> STORED DATA
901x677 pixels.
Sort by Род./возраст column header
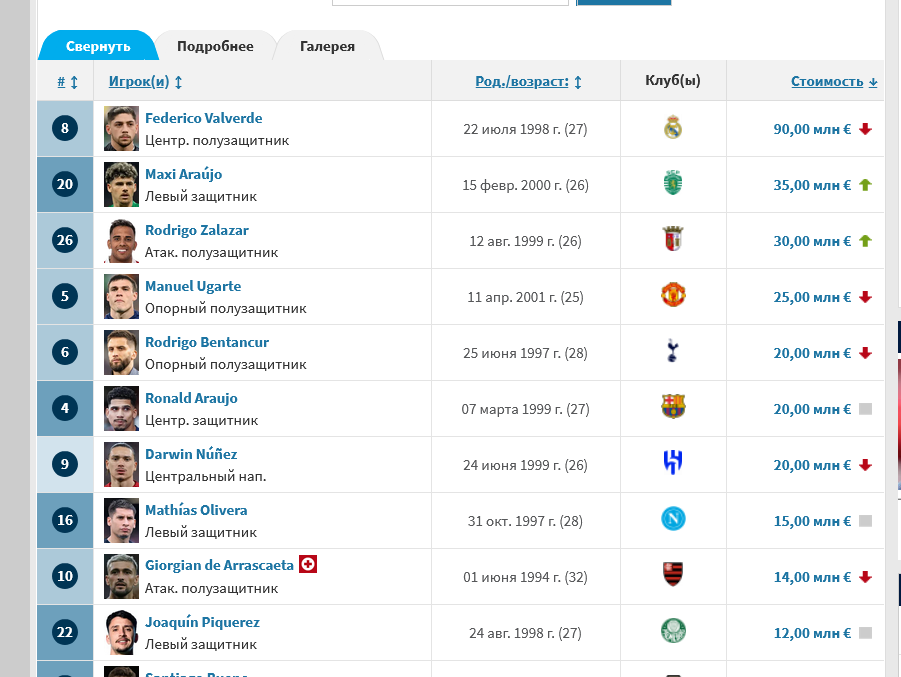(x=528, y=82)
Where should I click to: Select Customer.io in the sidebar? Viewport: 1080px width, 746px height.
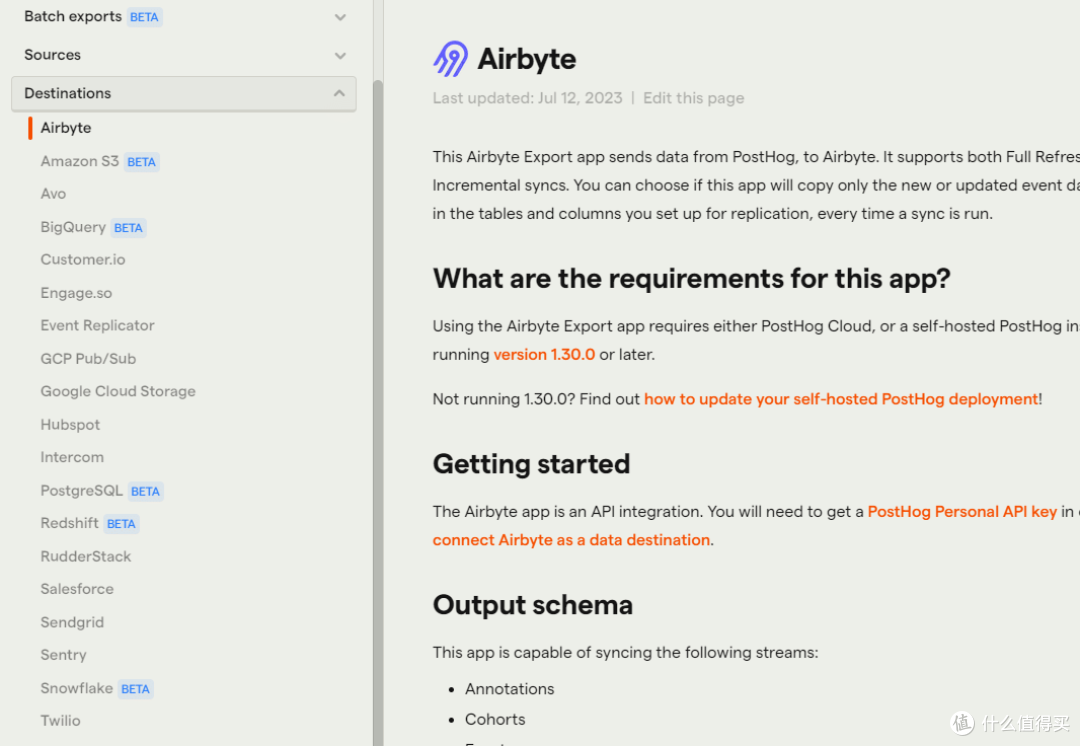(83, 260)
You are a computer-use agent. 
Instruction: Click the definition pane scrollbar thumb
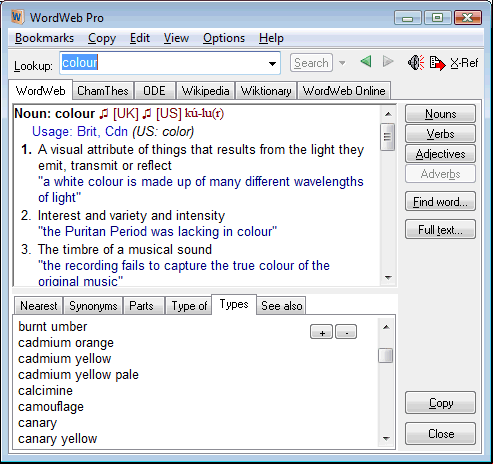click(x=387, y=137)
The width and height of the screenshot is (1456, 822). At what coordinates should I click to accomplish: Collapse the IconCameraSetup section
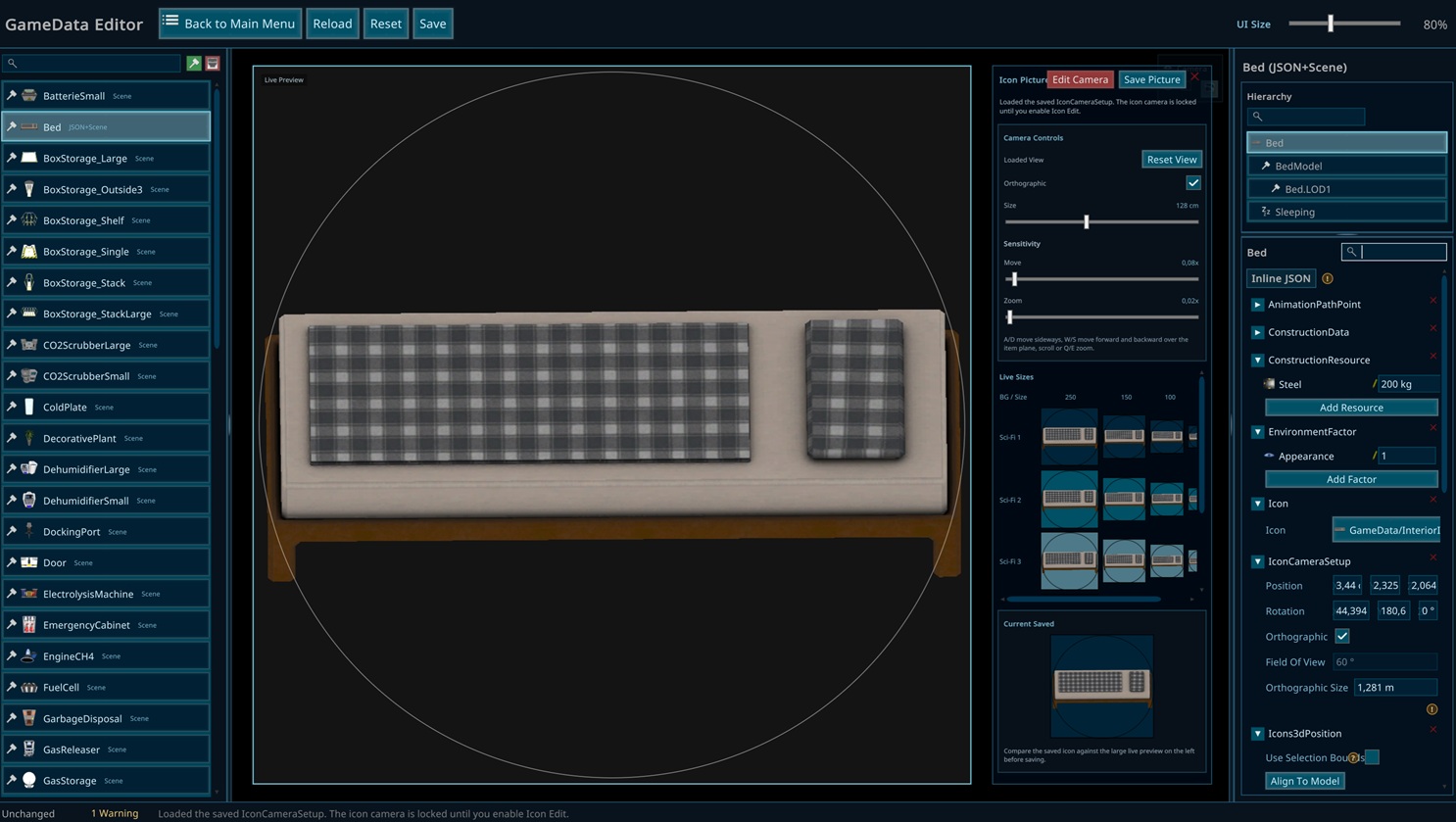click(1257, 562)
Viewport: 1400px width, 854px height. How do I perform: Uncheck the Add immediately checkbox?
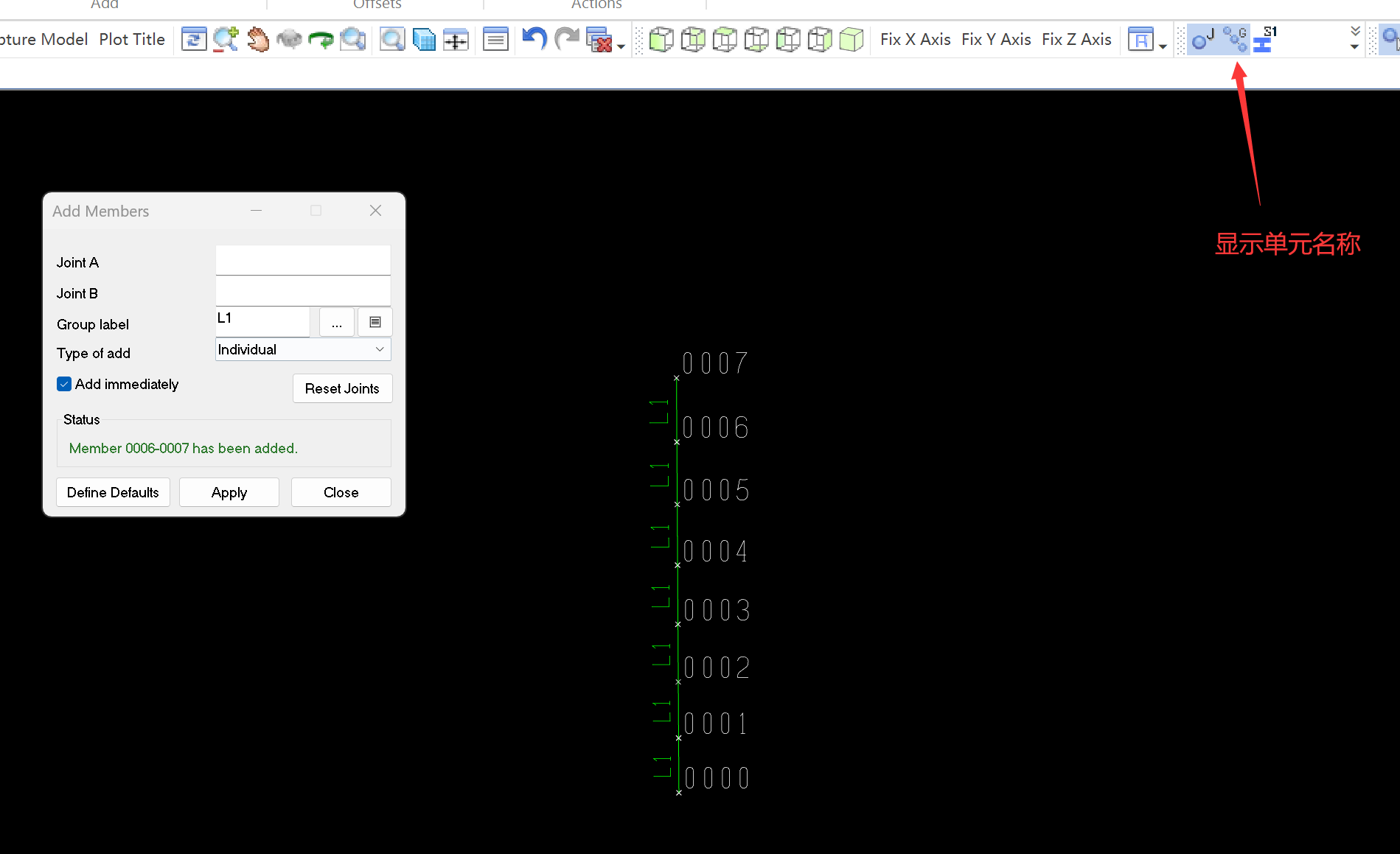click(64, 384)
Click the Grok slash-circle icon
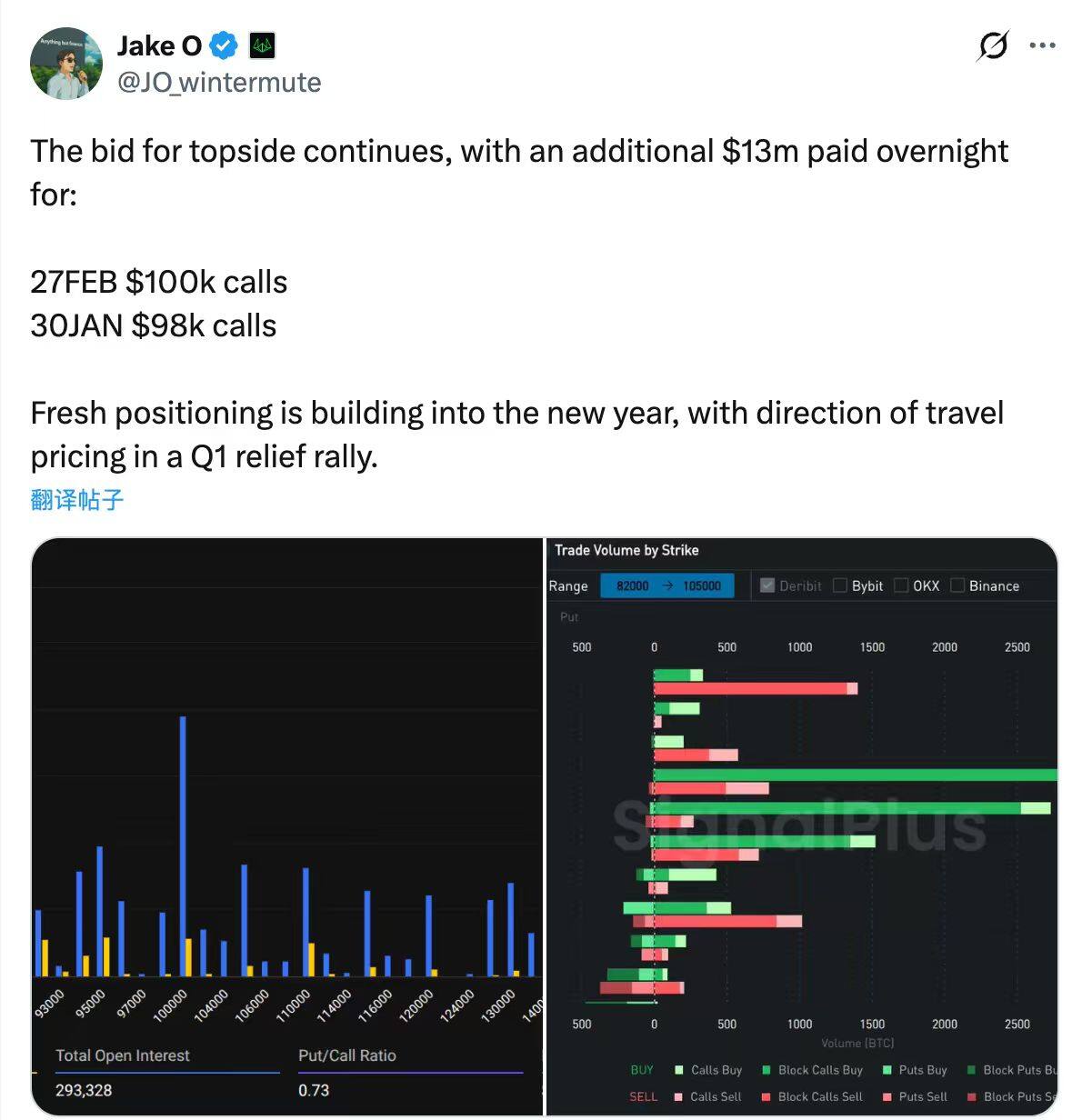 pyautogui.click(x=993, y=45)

> EXERCISE DESCRIPTION
Each line from the one containing "Instruction: Click the" through the last line above should be retyped exactly, and no other line. Any picture is to be left out.

> ANSWER
Instruction: Click the definition pane scrollbar thumb
click(x=387, y=137)
The width and height of the screenshot is (1456, 822). At what coordinates should I click to accomplish: Collapse the IconCameraSetup section
click(1257, 562)
Viewport: 1400px width, 854px height. How do I perform: Uncheck the Add immediately checkbox?
click(64, 384)
Click the Grok slash-circle icon
 pyautogui.click(x=993, y=45)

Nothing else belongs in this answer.